Donald Trump Wins Iowa Caucuses


OPINION: This article may contain commentary which reflects the author’s opinion.

Former President Donald Trump was the near-unanimous winner on Monday night of the 2024 Iowa Republican caucuses.

With a massive lead, CNN has already called the Iowa caucus for Trump.

The writing was on the wall before Monday night as Trump pulled out to a wide lead over his Republican primary rivals during the first-in-the-nation caucus.


“Overall, 48% of likely caucusgoers say Trump would be their first choice, 20% name former South Carolina Gov. Nikki Haley, and 16% name Florida Gov. Ron DeSantis, with the rest of the field below 10%,” CNN reported.

“Trump stood at 51% in the December DMR/NBC poll and 43% in October, with his chief rivals in the teens in both of those prior polls,” the outlet noted further, adding:

Overall, roughly two-thirds of likely caucusgoers – 68% – say their minds are made up about whom to support. The poll was fielded among 705 likely GOP caucusgoers during the final stretch of campaigning from January 7 to January 12, with Trump’s backers far more likely to say they are committed to their candidate than those supporting other candidates.

About 8 in 10 Trump supporters – 82% – say their minds are made up, up from December when 70% said they were locked in. Fewer Haley backers, 63%, or DeSantis supporters, 64%, are similarly locked in, though both have solidified a majority of their supporters for the first time in the NBC/DMR poll’s tracking of this measure.

Meanwhile, Trump blasted Fox News over the weekend, accusing the network of “surrendering” and giving unwarranted positive coverage of his GOP primary rivals.

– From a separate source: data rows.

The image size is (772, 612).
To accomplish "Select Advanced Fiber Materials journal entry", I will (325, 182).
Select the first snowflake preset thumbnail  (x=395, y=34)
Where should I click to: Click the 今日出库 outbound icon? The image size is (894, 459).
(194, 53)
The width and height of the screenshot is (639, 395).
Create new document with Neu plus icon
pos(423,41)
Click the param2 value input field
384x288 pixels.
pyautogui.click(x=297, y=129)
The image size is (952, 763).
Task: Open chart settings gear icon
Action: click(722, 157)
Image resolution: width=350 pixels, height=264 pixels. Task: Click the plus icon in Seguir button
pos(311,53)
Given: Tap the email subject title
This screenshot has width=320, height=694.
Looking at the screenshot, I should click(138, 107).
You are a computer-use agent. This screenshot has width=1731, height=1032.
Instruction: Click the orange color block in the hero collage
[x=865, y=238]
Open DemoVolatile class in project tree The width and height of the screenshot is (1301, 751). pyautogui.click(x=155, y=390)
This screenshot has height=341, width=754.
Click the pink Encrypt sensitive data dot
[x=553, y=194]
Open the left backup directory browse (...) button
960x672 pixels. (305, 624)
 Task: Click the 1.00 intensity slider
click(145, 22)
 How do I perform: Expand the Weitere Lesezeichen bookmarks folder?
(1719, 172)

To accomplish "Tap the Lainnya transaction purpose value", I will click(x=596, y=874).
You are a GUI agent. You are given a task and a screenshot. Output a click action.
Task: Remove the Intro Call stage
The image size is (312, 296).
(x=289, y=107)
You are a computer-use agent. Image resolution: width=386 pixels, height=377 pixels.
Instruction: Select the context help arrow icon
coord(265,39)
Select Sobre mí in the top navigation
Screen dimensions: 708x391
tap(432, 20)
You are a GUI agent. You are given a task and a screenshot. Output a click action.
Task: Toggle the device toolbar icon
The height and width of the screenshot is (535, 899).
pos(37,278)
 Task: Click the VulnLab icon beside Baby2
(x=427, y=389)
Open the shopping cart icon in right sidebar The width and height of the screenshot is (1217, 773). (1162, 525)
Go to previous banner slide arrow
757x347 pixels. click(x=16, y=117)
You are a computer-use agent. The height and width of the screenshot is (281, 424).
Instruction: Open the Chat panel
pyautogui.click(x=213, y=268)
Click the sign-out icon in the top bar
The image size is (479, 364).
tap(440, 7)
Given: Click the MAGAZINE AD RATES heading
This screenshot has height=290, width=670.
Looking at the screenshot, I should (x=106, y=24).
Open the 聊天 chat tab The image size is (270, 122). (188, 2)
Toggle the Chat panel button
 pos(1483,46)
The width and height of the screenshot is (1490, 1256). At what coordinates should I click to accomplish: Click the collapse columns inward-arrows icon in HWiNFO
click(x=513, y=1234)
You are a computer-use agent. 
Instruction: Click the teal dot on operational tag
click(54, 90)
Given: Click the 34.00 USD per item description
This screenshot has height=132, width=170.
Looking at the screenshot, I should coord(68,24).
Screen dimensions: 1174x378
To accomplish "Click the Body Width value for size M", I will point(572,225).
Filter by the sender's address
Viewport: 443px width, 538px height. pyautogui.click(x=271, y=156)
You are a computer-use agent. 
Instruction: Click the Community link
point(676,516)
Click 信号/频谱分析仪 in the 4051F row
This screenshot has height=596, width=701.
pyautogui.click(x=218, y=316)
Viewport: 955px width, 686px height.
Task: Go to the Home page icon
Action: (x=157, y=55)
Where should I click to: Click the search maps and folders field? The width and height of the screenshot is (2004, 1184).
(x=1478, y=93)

Trump questioned Fox’s continued coverage of a “Fake CNN Poll” on Truth Social, seemingly alluding to a CNN survey from Tuesday that identifies former South Carolina governor Nikki Haley as trailing Trump by single digits in the New Hampshire Republican primary. Trump referred to the survey as a “fake outlier.”

Additionally, Trump launched an assault on Steve Doocy, the host of “Fox & Friends,” accusing him of “desperately attempting to save DeSanctimonious, a ship that was sinking,” and further speculating, “What happened to that individual?”

It appears that Trump was responding to Doocy’s remarks on Wednesday, in which he speculated whether the resources devoted to Iowa by the campaign of Florida Governor Ron DeSantis would result in an unexpectedly strong performance in Monday’s Iowa caucuses.

A CNN/University of New Hampshire poll indicated that Haley lagged behind Trump in New Hampshire, 32% to 39%. This represents a 12-point swing for the former governor of South Carolina since the November poll.

Nevertheless, Trump maintains a significant lead over DeSantis in the Republican primary field on a national level. In Iowa, Trump leads DeSantis by over 30 points, according to the poll tracker at FiveThirtyEight. This is despite DeSantis dedicating substantial resources to the state, which includes a visit to all 99 counties and the endorsement of Governor Kim Reynolds.

Trump’s polling among average, working-class Americans has been climbing for months, but a new survey shows him with an even more commanding lead among that voting demographic.

The Center Square’s polling of “2,573 likely voters, conducted in conjunction with Noble Predictive Insights, shows Trump’s support is highest among Republican voters making less than $50,000 and those without a college degree.”


The poll revealed that among all probable Republican and Republican-leaning voters, Trump enjoys a substantial lead over other GOP contenders. Among these likely voters, 61 percent expressed their preference for Trump. Following far behind were former U.S. Ambassador to the United Nations Nikki Haley with 13 percent and Florida Gov. Ron DeSantis with 12 percent. Businessman Vivek Ramaswamy garnered 7 percent support, while former New Jersey Gov. Chris Christie, who has since suspended his campaign, secured just 2 percent, the Center Square reported.

Among voters with a household income of less than $50,000, Trump garnered the support of 70%. For voters in the $50,000 to $100,000 income range, the former president had 58% support. However, this figure declined to 51% for those with a household income above $100,000 annually. Regardless of the income level, Trump enjoyed more support than all of his GOP competitors combined, the outlet noted further.

“Voters without a college degree backed Trump with 68% support compared with 48% for those with a college degree,” the outlet’s report noted further, citing the survey data.